=== TASK BRIEF ===
Go to the line in the entries below that holds "Task: Go to Home breadcrumb" and repeat exactly from there through the line that holds "Screen dimensions: 752x557", inclusive.

=== PROVIDED RECORDS ===
—————
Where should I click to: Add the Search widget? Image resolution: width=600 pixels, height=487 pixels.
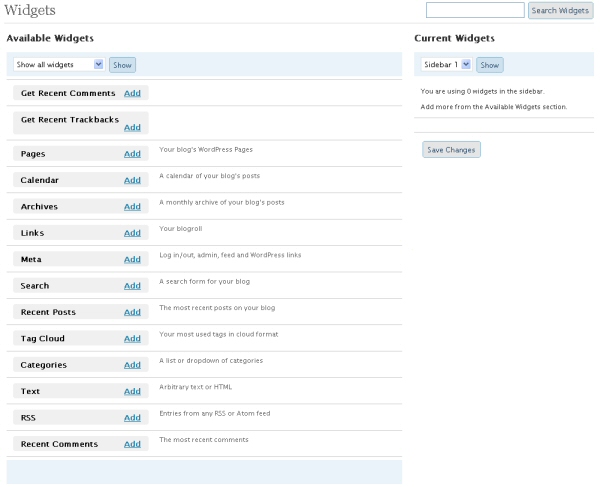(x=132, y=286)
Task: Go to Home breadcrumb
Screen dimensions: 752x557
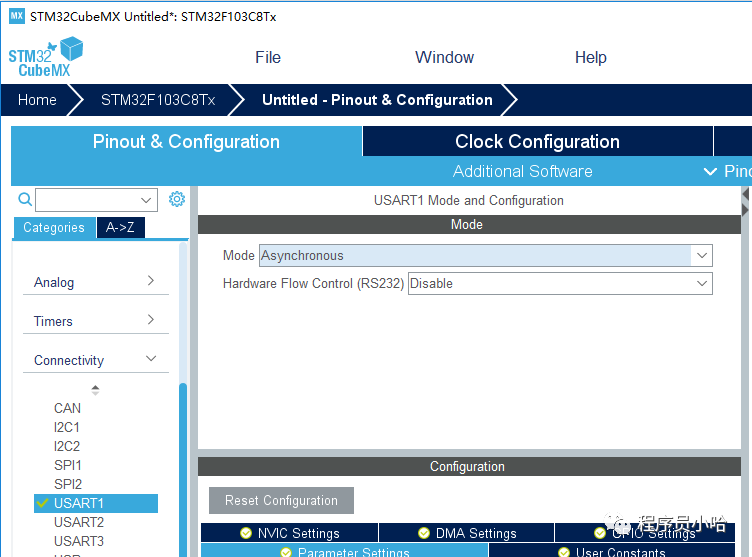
—————
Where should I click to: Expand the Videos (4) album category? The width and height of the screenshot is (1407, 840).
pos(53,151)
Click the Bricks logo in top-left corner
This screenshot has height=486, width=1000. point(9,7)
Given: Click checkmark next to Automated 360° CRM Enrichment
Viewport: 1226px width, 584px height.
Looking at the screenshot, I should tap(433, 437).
—————
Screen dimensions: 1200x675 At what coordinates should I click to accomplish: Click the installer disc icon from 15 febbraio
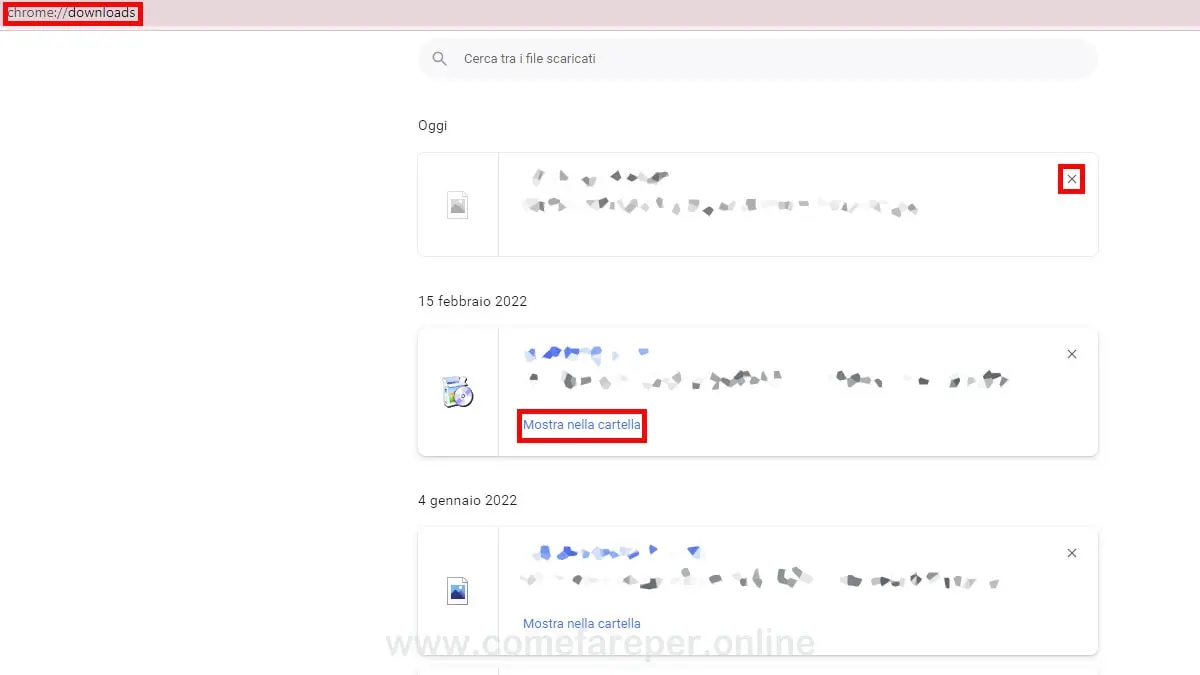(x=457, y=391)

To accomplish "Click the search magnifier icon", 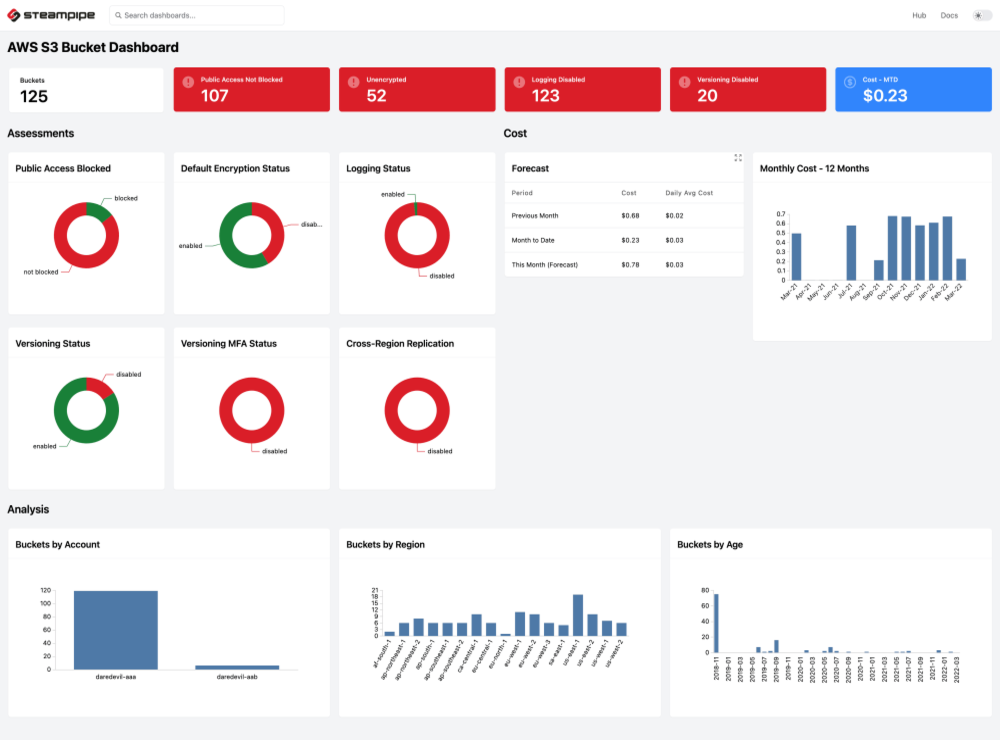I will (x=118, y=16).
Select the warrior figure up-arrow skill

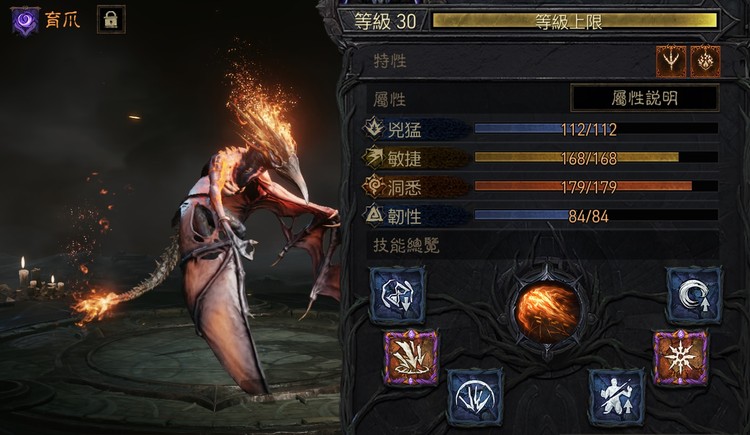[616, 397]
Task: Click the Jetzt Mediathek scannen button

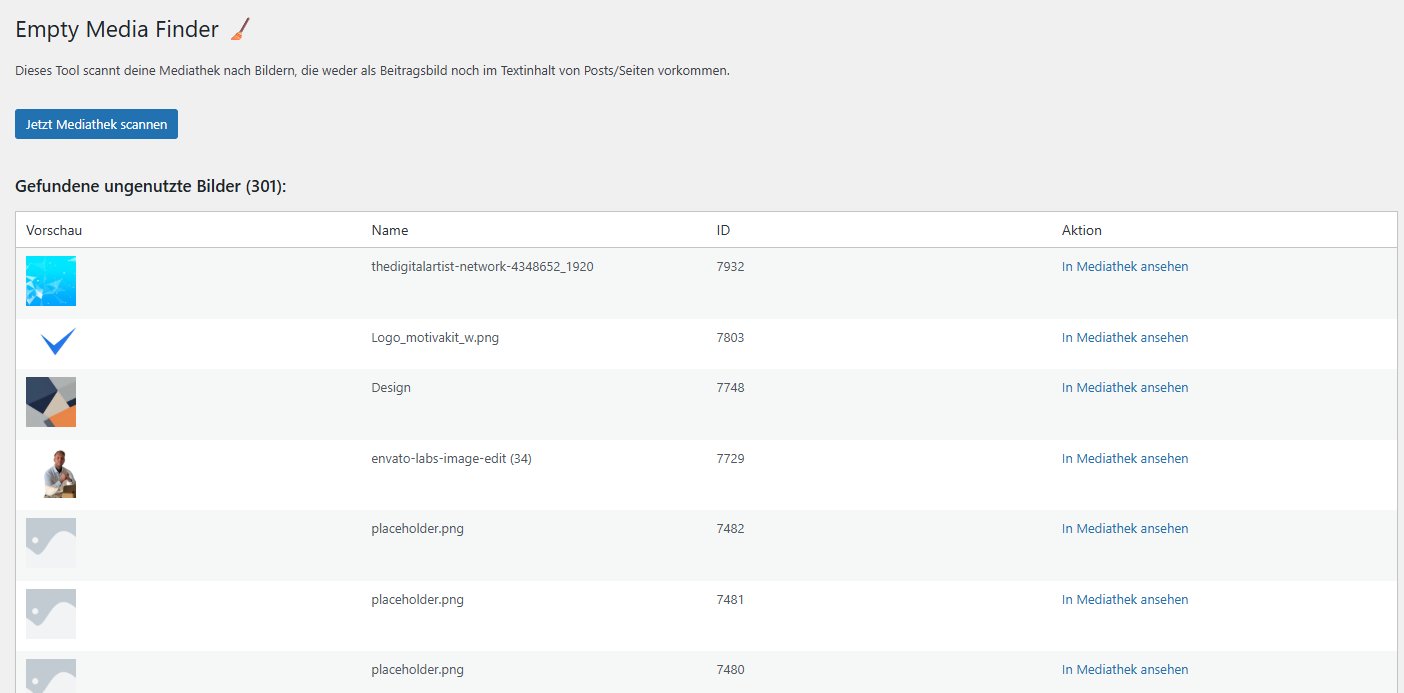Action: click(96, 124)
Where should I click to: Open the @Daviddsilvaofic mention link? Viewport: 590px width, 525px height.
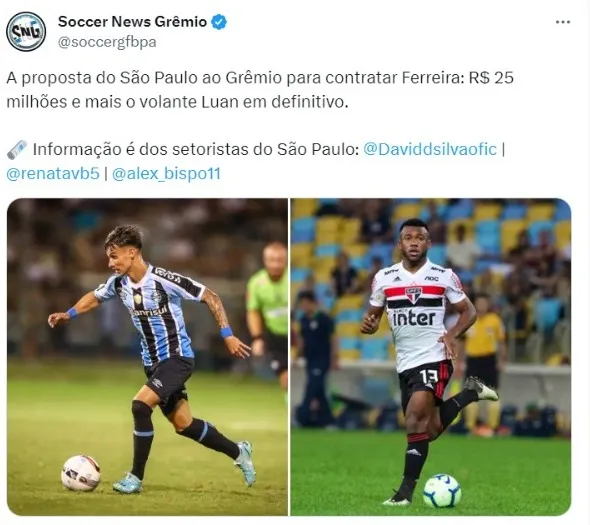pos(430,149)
—————
=== RESPONSE AREA ===
Task: Go to Home breadcrumb
Screen dimensions: 752x557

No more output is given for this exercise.